What you need to do.
Copy out the data below line for line, changing nothing.

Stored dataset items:

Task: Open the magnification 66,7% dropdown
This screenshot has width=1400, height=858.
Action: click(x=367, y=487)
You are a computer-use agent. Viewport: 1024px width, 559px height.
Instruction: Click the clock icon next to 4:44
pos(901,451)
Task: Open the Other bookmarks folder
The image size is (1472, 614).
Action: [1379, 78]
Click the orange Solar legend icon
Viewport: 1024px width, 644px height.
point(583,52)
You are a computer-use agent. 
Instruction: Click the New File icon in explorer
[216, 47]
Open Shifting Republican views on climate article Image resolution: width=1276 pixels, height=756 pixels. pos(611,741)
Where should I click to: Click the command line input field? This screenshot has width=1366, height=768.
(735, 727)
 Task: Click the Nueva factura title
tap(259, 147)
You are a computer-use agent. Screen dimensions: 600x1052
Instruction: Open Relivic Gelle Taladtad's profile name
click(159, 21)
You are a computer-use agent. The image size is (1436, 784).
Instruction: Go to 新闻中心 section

Exercise solution.
Task: Open the magnification 66,7% dropdown
This screenshot has width=1400, height=858.
Action: click(x=367, y=487)
You are a computer-use agent. Viewport: 1024px width, 559px height.
Instruction: Click the clock icon next to 4:44
pos(901,451)
Task: Open the Other bookmarks folder
The image size is (1472, 614).
Action: [1379, 78]
Click the orange Solar legend icon
Viewport: 1024px width, 644px height.
point(583,52)
You are a computer-use agent. 
Instruction: Click the New File icon in explorer
[216, 47]
Open Shifting Republican views on climate article Image resolution: width=1276 pixels, height=756 pixels. pos(611,741)
Where should I click to: Click the command line input field? This screenshot has width=1366, height=768.
(735, 727)
 Task: Click the Nueva factura title
tap(259, 147)
You are a computer-use agent. Screen dimensions: 600x1052
Instruction: Open Relivic Gelle Taladtad's profile name
click(159, 21)
You are a computer-use agent. The image size is (1436, 784).
Instruction: Go to 新闻中心 section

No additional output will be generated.